The tale of Johnny Reb and Billy Yank
Published 12:00 am Sunday, April 10, 2011
The American Civil War began on April 12, 1861, and ended in various places in 1865. This tragic conflict is known by many names: “the great historical experience of the American people,” the “War Between the States,” the “Great Rebellion,” the “Second American Revolution,” the “War for the Union,” the “War of Secession,” and the “Brothers’ War.”
Whatever it is called, it resulted in military casualties of 360,000 Union dead and 258,000 Confederate dead before the victory of the United States restored the Union.
Even now, the American Civil War is second only to the Vietnam War in references to per capita participants and deaths.
The struggle pitted the 23 states that remained in the Union (population 22 million) against 11 Southern states (population 9 million, including more than 3,500,000 slaves).

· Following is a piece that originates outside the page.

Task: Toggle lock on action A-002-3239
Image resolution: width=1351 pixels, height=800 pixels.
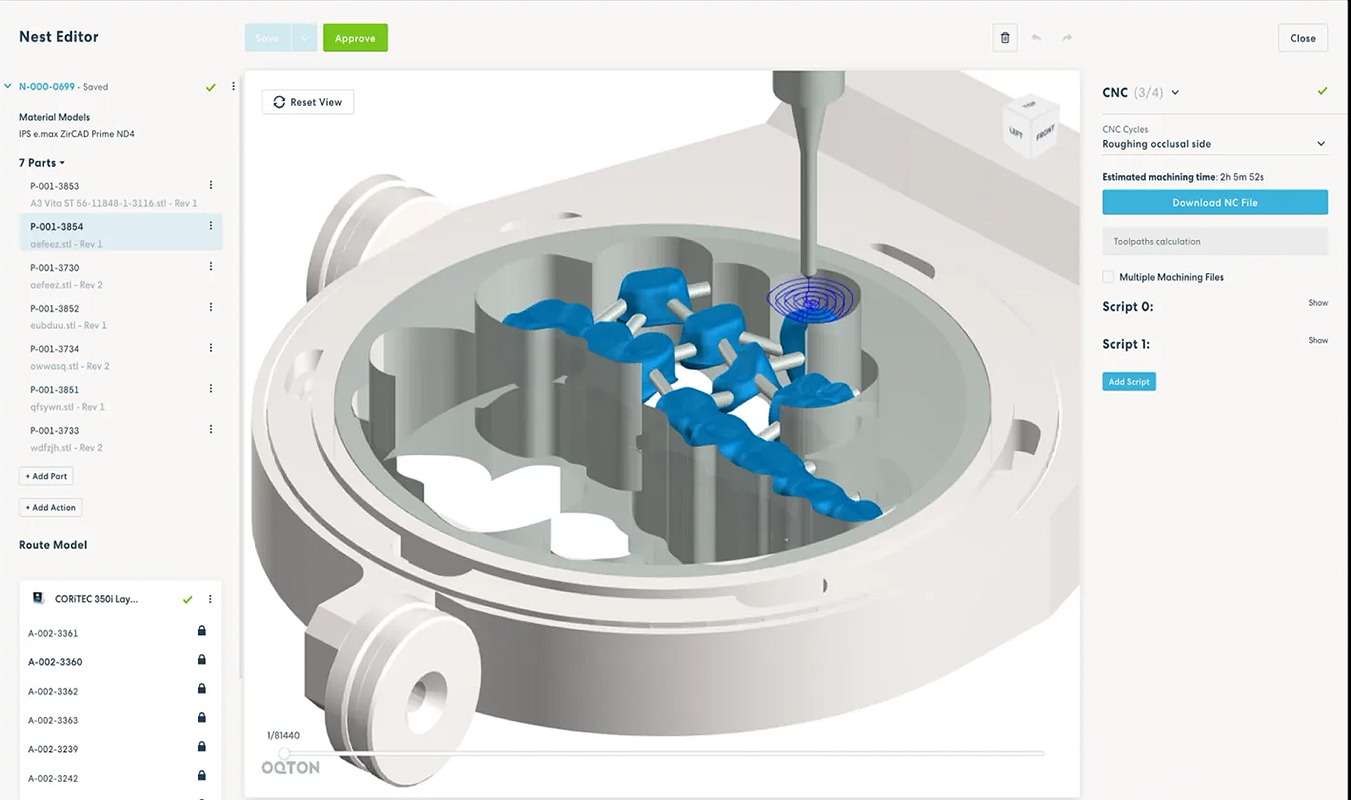Action: tap(201, 747)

It was thought that “loyal” slaves remaining “on the land” at home would free more Southern whites to fight the Union.
During the last weeks of the war, the Confederacy, facing a noticeable shortage in manpower, was training current slaves in Richmond to become Confederate soldiers. A promise of post-war freedom enticed participants, but the war ended first.
Prior to the Civil War becoming our writingest and storytellingest war, it was our talkingest war. Walt Whitman, the great poet, acted as male nurse and letter writer during the war, caring for the Union vets after wondering about the fate of his own brother.
Mr. Whitman believed that “The real war would never get in the books,” but was in the “hard meat and sinew” of soldiers’ talk of campaigns, fights, and marches with their “minutiae of deeds and passions.”
Historians will always differ over the fundamental causes of the War. While the slavery question found its way into every facet of the struggle, it cannot be said that the Civil War was fought initially to free the slaves.
Many historians see the war as an “irrepressible conflict” between Northern capitalists and free farmers and the Southern planter aristocracy. It seemed Northerners favored high tariffs, subsidies to railroads, and a centralized banking system, while Southerners opposed such economic expansion.
Doctrinal interpretation led to conflict in North and South over a struggle between states’ rights and the features of the United States Constitution supporting a strong central government.
Politicians, either abolitionists or Southern fire-eaters, left their marks upon contending political parties as early as 1846. Before, during, and after the “Great War,” it was apparent that the United States was on its way to becoming an industrial giant, while the Confederacy, or what was left of it, had been a feudal society that put too much faith in “King Cotton.”
After three, major compromises to avoid more sectional violence and bloodshed and outright war, “Blue” and “Gray” went to battle. The Civil War was fought in 10,000 places in 10,000 skirmishes, ambushes, massacres, formal battles, or accidental clashes.
More than three million Americans fought each other from Valverde, New Mexico, to St. Albans, Vermont, and Fernandina on the coast of Florida.
Between 618,000 and 620,000 men, or two percent of the population, would die in this War. California saw six skirmishes, Oregon four, and very sporadic fighting took place in Utah, Idaho, and Washington Territory.
Many believe the final action of the American Civil War occurred at the edge of the Arctic Circle.
Between the lines, somewhere in rural Virginia in 1864. Both armies were in camp awaiting the battle that would come the next day.
At dusk, a Southern picket yelled to a Yankee picket. “Hey, Billy, you got any old newspapers over there or any ‘Abe Lincoln Coffee?’” In a quiet reply, the Union soldier asked if the “Reb” had any “Jeff Davis Tobacco.” They agreed to meet between their picket stations after “Tattoo.”
When morning came, it would be the booming of artillery, the whizzing of minie balls, and for some, the thrusts of bayonets. It was the last war of chivalry!
Bob Leith is a history professor at Ohio University Southern.